In his presentation, Zemlin amply demonstrated why Linux vendors, developers and users are looking far beyond Microsoft. Zemlin who had had a nasty ski accident, opened his presentation with a clever video celebrating 20-years of Linux history.

From there, Zemlin pointed out that Linux runs everything from air traffic control systems to infotainment systems to nuclear submarines. Linux also powers the $10-billion CERN super collider, the special effects in Avatar. Zemlin also pointed out that Linux-powered stock markets now trade “72% of the world’s equity trades in 2010.” This, I might add, was before the London Stock Exchange went to Linux earlier this year. And of course, there’s been a "complete inversion" in supercomputing. In ten years, the top 500 supercomputers have switched from 96% Unix to 96% Linux.

This is all stuff that tech fans might care about but what about the real world? The real world does care... a lot.

Zemlin pointed out that “Wall St. is telling the world that Linux is the future. Over the last 10-years of comparing “Red Hat Stock price vs. Microsoft, you can see that Red Hat’s stock price has gone up 400% while MS stock price has remained stagnant. Sure Microsoft’s market cap is greater and revenue is greater, but for long term future growth, Wall St. believes in Linux and Red Hat.”

Looking ahead Zemlin, after talking not just to people in Linux but in the technology business at large, sees much more innovation around business models being built on top of open source coming down the road. For example, Amazon’s Kindle, which is an Android Linux device, has enabled Amazon to sell more books. Zemlin believes we’ll see more interesting uses of Linux in support of both old and new business models.

As for mobile, Zemlin thinks “The fat lady hasn’t sung in mobile yet. There are huge sea changes ahead. There will be new mobile devices and business models.” He won’t even guess what these might be because mobile is such a hot and changeable field. All he does know is that since open source enables companies to control their own destiny, Linux and open source will have major roles to play in smartphones and tablets.

Zemlin concluded this part of his presentation by encouraging the audience to not believe in the current wave of “FUD about copyright and patent violations.” The real problem is with the patent system.
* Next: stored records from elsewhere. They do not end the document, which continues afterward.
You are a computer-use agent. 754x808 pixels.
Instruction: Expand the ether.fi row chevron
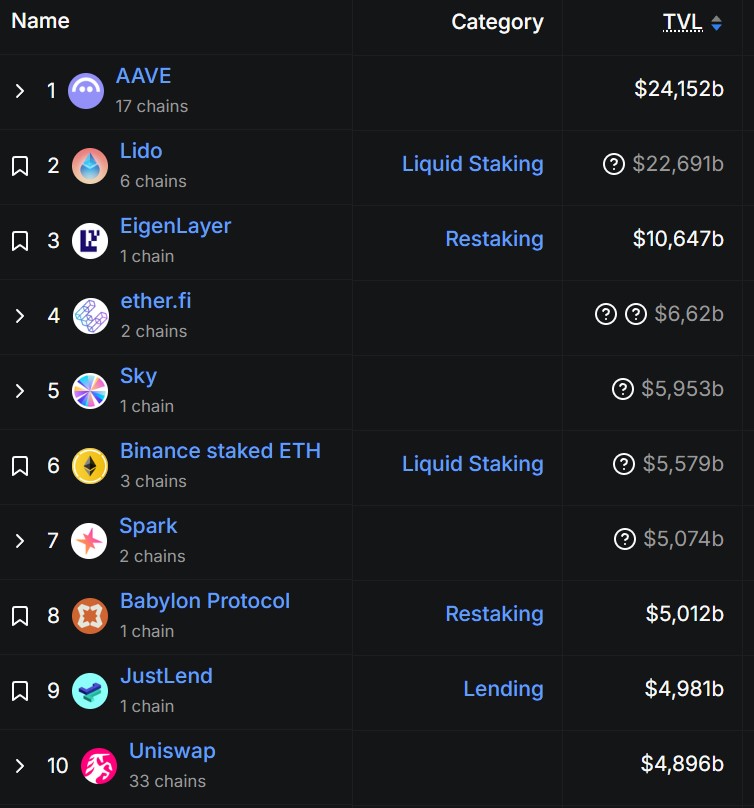click(19, 315)
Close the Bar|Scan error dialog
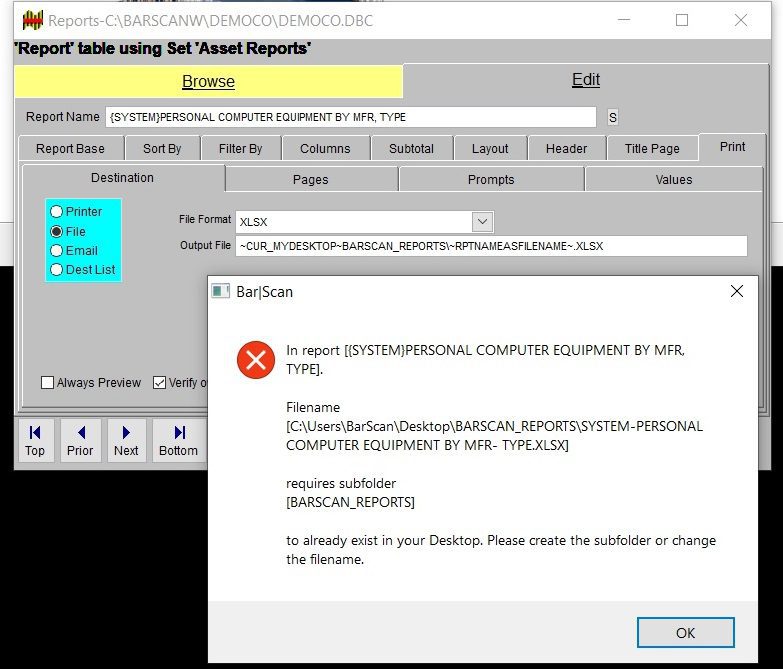The image size is (783, 669). point(737,292)
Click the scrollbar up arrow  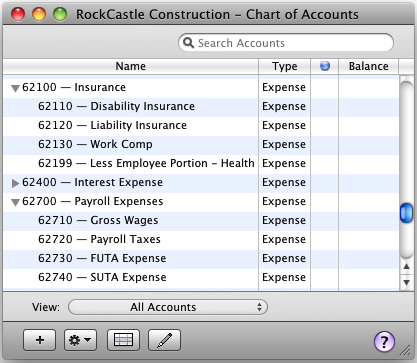point(406,266)
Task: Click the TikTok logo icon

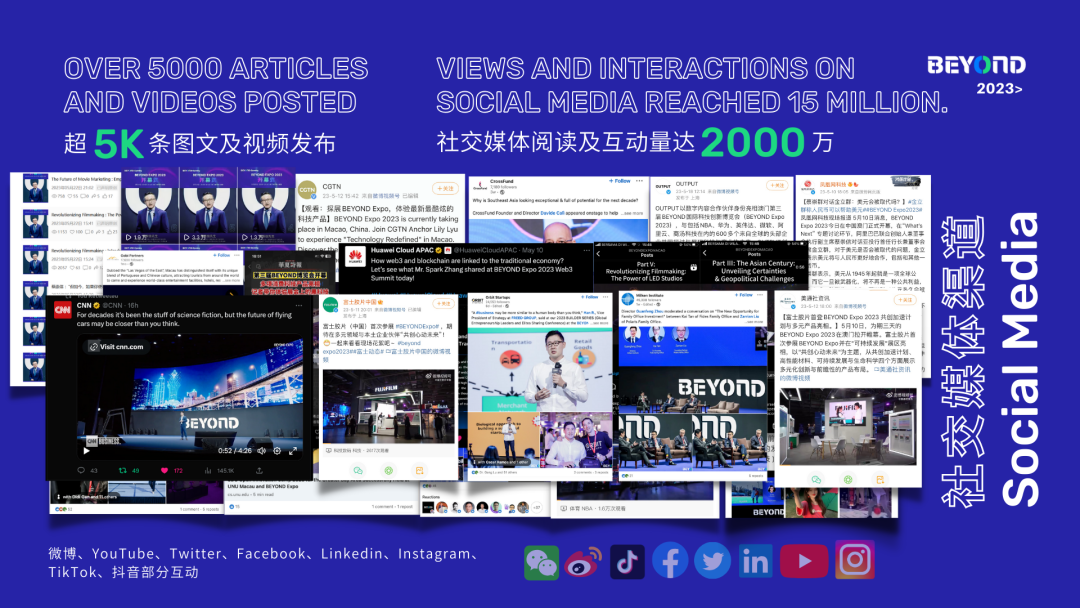Action: 627,562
None of these problems in general are specific to open source and the specific complaints always seem to be coming from Linux’s competitors so you have to take them with a large grain of salt.

As for Linux real’s future, after introducing the 1.0 release of the new Yocto Project for embedded Linux developers, Zemlin said, “The next Steve Jobs is probably using Linux. That’s a safe bet because Linux and open-source tools make it so easy to create. Linux give developers the richest colors, the best possible tools, to allow them to create that product, whatever it is. The next breakthrough device will be running Linux"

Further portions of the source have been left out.